「テーマパーク化した大学」を経たZ世代の不都合 先生と生徒が共犯でうみだす「いい子症候群」
「大学のテーマパーク化」というフレーズがある。大学の現状を揶揄し、学生が大学に遊びにきている、といった意味で用いられることが多い。とはいえ、これは最近の傾向というわけでもなく、老若男女問わず、「大学で勉強していた」と言う人のほうが少数派ではないだろうか。
企業組織を研究する東京大学の舟津昌平氏は、Z世代が身を置く現代の「テーマパーク化した大学」の意味合いの変化を、ビジネスの観点から指摘する。
本記事では、舟津氏の著書『Z世代化する社会』より一部抜粋・再構成のうえ、「大学のテーマパーク化」の真意と、その問題点を浮き彫りにする。
「大学のテーマパーク化」の真意
「大学のテーマパーク化」には、「大学に遊びにきている」の他にもう1つの意味がある。

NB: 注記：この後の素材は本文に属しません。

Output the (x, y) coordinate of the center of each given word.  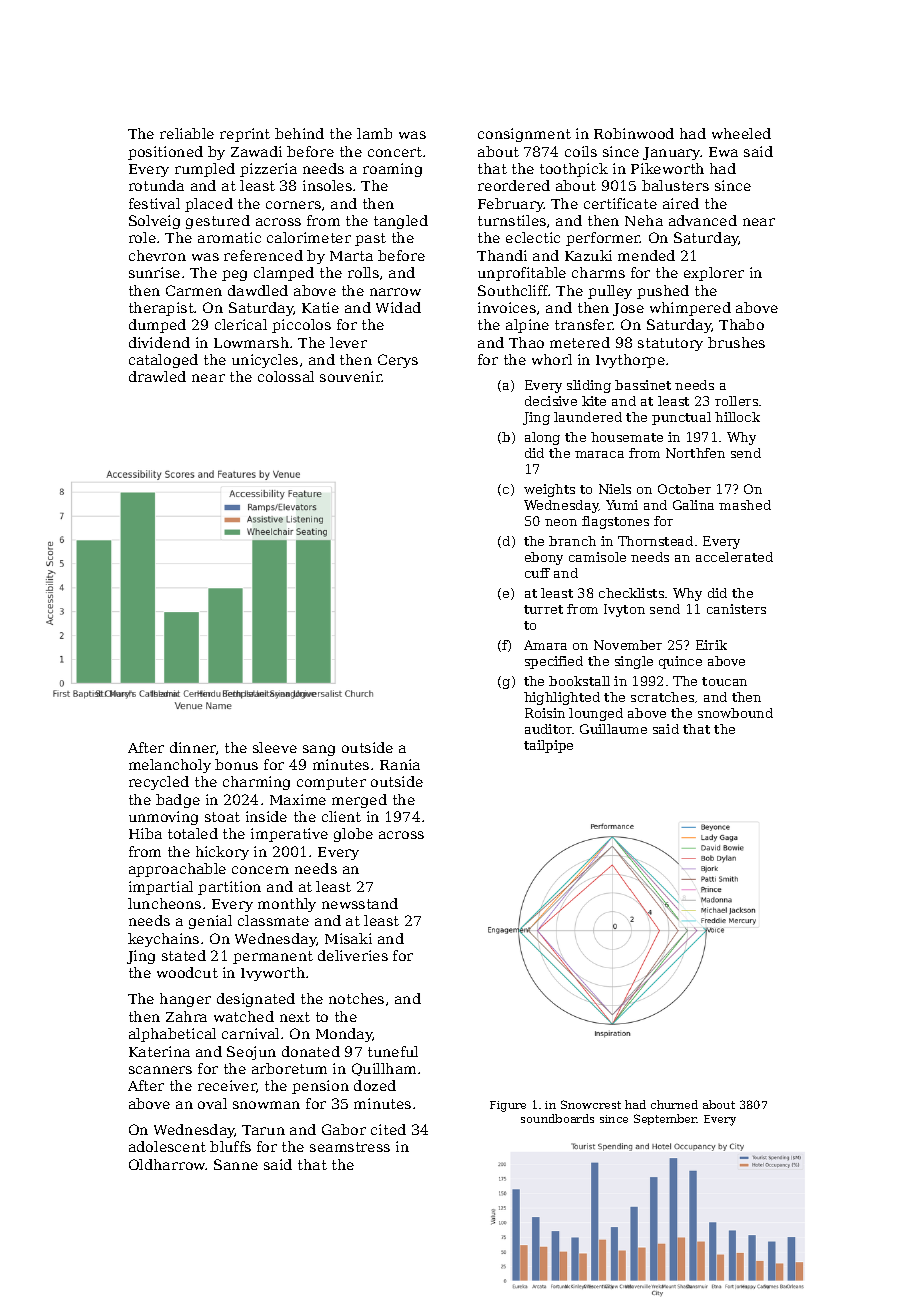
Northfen (695, 453)
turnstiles (512, 220)
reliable (187, 133)
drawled (157, 376)
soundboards (557, 1118)
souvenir (351, 376)
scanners (160, 1070)
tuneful (393, 1051)
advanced (703, 220)
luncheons (164, 903)
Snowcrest (591, 1104)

そして、そっちの意味の方がよっぽど怖くて、かつ大学生のリアルを描いている。
テーマパークといえば、ディズニーランドやUSJが想起できる。それらのエンタメは、経営学の視点から見ても舌を巻くほど高度で優れている。学生たちもテーマパークの虜になっていて、1回行くだけで教科書が3、4冊買える価格のチケットでも、なけなしのお金を払ってテーマパークに向かう。なぜ若者たちはテーマパークに熱狂するのだろうか。
ビジネスの観点から見れば、テーマパークはかなりの設備投資を行う必要があり、要は装置にとことんお金がかかっている。その規模は鉄鋼メーカーや自動車メーカーに匹敵し、大学の比ではない。ありていに言えば、相当のカネをかけることで非日常は創造されている。